I like being able to write my musings whenever I like, this is going to be good for this ol' blog. This blog can now be much more "real time", not in the Bill Maher way, but in the literal "this is what I am currently doing". I know people want to know what I am doing and thinking at all times because let's face it, who doesn't?

It saddens me that I have not done a better job of recording my life. I'm actually envious to see the rewards others have given themselves by keeping up with their writing. In some ways I think writing is so much more definitive a captured moment in time versus a photo. A photo only shows you what is happening at an exact moment without much context. When you write something it gives you insight to how your mind was working and what you were thinking at that point in time. I think this serves as better reinforcement than a photo. But hey, photos are pretty swell too.

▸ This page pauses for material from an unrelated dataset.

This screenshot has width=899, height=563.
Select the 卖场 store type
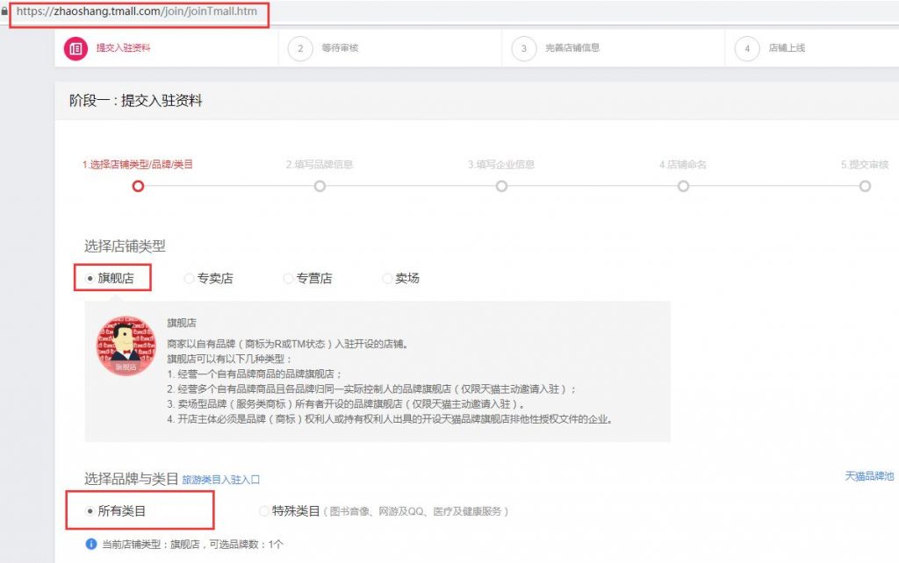387,279
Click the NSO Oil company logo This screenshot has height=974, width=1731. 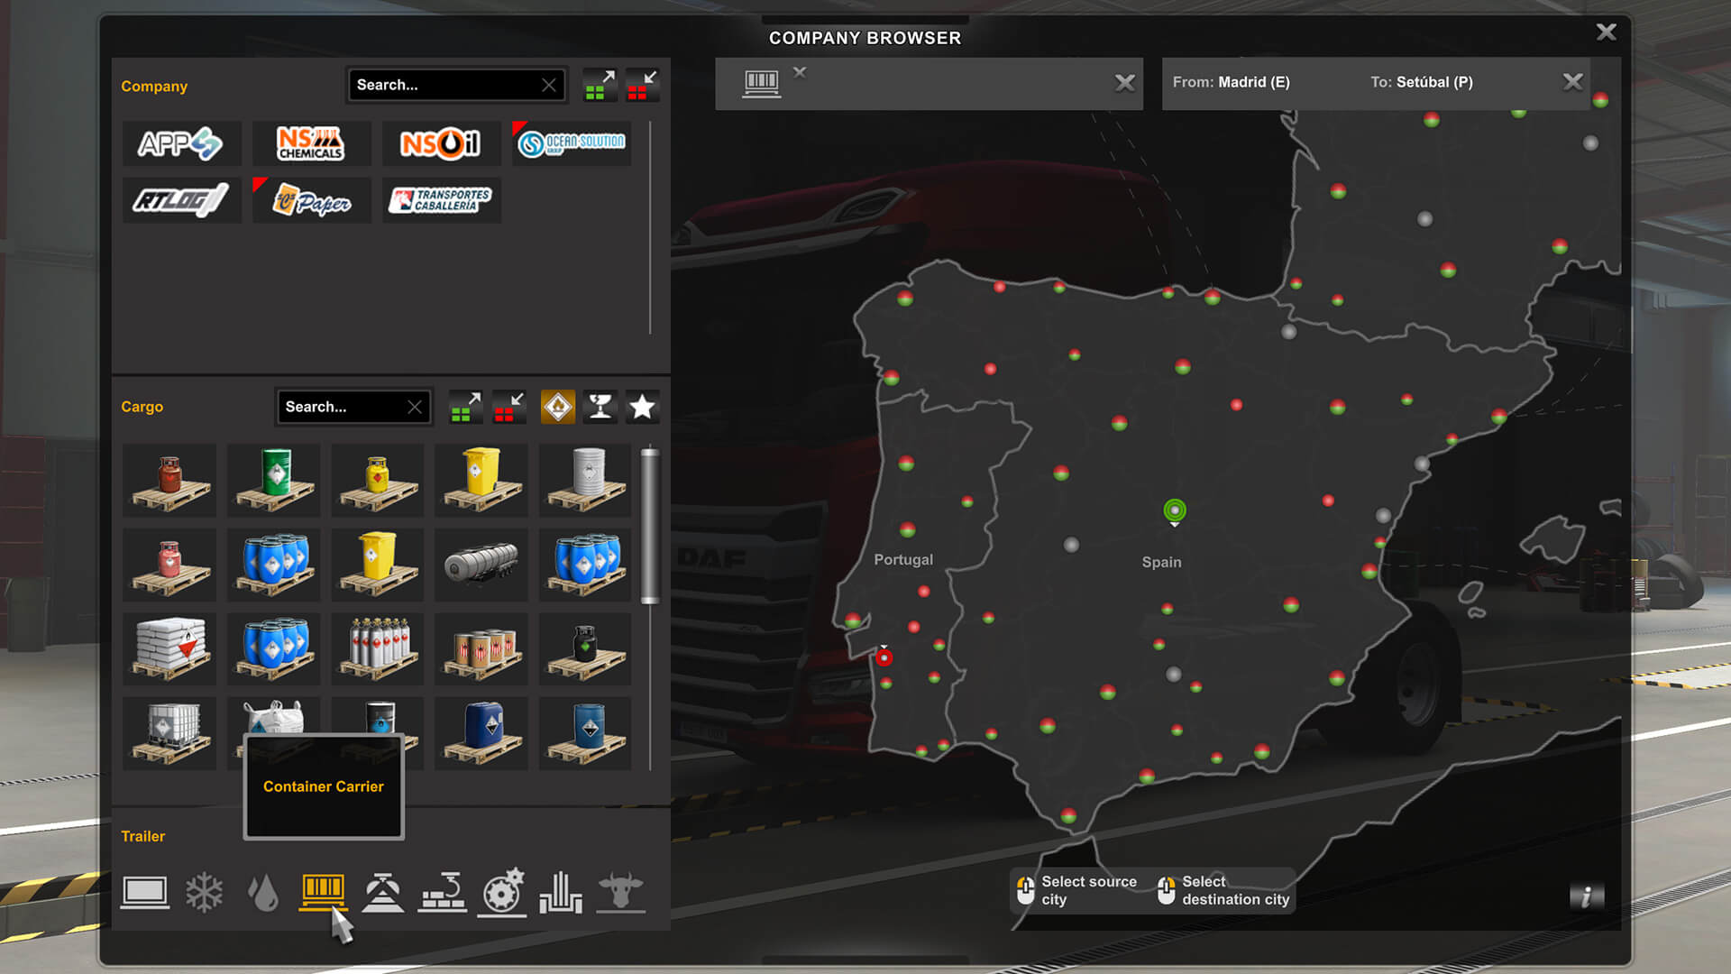(x=440, y=144)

Last night work was pretty good. Any day I walk out of there with more than $100 I count that as a pretty good night. It's funny because on all accounts I should loathe my job as a backserver, but I don't. I work with my ex's boyfriend, I get paid fairly poorly and work harder than most people there and yet I still have a smile every night for some reason I do not know. I do like the respect and recognition I get for doing my job well, but that's hardly my focus. I find my job easy thus it is easy to excel. I'm being moved up next week to a full fledged server which means I'll have to prove myself all over again but that shouldn't be too hard. Most servers don't have too much going for them and I'd like to consider myself the exception to the rule but then I have to rationalize that everyone probably thinks they are the exception to some rule.

I promised myself I would never go back to the world of serving but plans change. Years ago I was graduating college, had a steady job lined up and a steady girlfriend. Fast forward three years and I still have a steady job (x2) but everything else in my life seems upside down from where it was. In my case change isn't something bad, it's something I've always sought. On the cusp of change again, I have every intention of leaving Arizona come the end of October. All signs point to Colorado, but I think I'd be happy just about anywhere, provided it is not a city with no culture and hellish summers.

For now, AZ ain't bad. I'm just going to shift life into neutral for a few months and just enjoy the rest of my time here. Both my jobs are means to an end, an end I cannot wait to start. That is me being poetic and failing. This is picture is not me failing:


Just kidding. That dude totally fails. I shared a plane with him back to Phoenix. Ick.